Although the pandemic fallout has been the focal point of markets and politicians, climate risk remains important.
Submitted by Northern Trust Corporation
By Director of Asset Allocation Strategy Daniel Phillips, CFA
Over the next five years, climate risk will continue to translate into market risk, as policymakers will come under pressure to preserve environmental progress and retool economies in a more sustainable way.
Climate Risk Upward Trend Remains
In this context, it is important to recognize that, while the pandemic may have briefly interrupted the rise in global carbon emissions, the upward trend remains intact (see Exhibit 1). In fact, although it feels like a lifetime ago, only six months have passed since the Australian bushfires increased worldwide recognition of the risk of climate change and became a call to action. Governments drafted new regulations to confront the challenge.
Climate Risk and Monetary Policy
Even central banks are getting into the discussion. The European Central Bank has started to address how it will include climate risk in its monetary policy, viewing climate risk as integral to the economic outlook.
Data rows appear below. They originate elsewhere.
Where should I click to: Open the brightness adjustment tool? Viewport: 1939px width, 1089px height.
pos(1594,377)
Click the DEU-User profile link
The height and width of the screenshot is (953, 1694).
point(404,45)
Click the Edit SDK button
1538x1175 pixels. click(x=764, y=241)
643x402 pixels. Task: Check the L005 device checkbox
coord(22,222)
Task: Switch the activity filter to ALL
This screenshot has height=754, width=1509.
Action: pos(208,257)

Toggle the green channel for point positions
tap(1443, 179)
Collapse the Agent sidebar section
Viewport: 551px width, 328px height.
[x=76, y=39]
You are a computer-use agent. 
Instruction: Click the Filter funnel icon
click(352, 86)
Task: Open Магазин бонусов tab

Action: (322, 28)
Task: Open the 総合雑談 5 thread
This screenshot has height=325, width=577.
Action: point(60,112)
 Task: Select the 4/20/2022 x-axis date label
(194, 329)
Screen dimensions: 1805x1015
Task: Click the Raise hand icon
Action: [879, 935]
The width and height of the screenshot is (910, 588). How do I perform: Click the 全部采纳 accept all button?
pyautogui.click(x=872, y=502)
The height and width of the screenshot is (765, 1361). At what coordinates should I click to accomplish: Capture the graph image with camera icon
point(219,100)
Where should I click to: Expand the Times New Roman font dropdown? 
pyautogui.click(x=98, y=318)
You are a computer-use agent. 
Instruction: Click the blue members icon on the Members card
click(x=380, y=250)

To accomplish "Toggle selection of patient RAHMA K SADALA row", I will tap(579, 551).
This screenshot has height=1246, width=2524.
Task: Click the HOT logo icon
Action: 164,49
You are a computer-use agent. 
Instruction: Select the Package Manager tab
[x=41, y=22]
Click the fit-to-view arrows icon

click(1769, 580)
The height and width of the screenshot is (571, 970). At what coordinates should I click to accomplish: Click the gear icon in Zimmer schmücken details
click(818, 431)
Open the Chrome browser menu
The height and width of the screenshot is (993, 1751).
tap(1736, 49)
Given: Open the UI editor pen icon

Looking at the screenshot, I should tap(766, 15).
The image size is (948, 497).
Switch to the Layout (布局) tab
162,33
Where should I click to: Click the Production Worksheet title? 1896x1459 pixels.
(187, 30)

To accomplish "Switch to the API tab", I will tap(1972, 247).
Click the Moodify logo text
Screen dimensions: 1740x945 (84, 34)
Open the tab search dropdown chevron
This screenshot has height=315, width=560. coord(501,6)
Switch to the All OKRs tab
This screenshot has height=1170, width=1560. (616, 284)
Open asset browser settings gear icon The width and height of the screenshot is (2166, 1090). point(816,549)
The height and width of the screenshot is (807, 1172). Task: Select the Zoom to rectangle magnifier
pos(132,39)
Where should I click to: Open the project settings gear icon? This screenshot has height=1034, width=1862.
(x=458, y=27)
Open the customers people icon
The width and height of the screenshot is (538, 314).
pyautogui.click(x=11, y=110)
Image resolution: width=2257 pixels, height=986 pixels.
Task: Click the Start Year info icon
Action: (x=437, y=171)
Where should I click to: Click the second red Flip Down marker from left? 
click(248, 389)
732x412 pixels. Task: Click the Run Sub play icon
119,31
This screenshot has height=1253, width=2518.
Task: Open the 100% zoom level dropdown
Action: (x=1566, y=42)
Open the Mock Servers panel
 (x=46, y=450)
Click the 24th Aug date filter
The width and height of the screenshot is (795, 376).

The biggest threat for financial markets is with equity returns as investors anticipate the future negative impact of climate change. Particularly vulnerable are natural resource and emerging market stocks. Relatively fragile economies could be especially sensitive to climate-related regulation as they are still in early stages of maturation, which generally comes with higher carbon emissions. Investors likely will start to look at climate risk with more urgency as the pandemic has made investors more sensitive to how large non-financial events can hurt returns.
What Investors Should Do
Investors should therefore aim to be ahead of the repricing that is likely to occur. We believe one way to do this is to focus on the portfolio construction process. Using environmental criteria in the evaluation process is one way investors can help mitigate long-term climate risks that are difficult to analyze and quantify. This approach also actively tilts investors away from companies with business models that will be harmed by climate change, while pointing investors towards those that thrive. Preparing in this manner avoids performing what might ultimately be a fruitless task of attempting to map out every global warming scenario and all associated risks.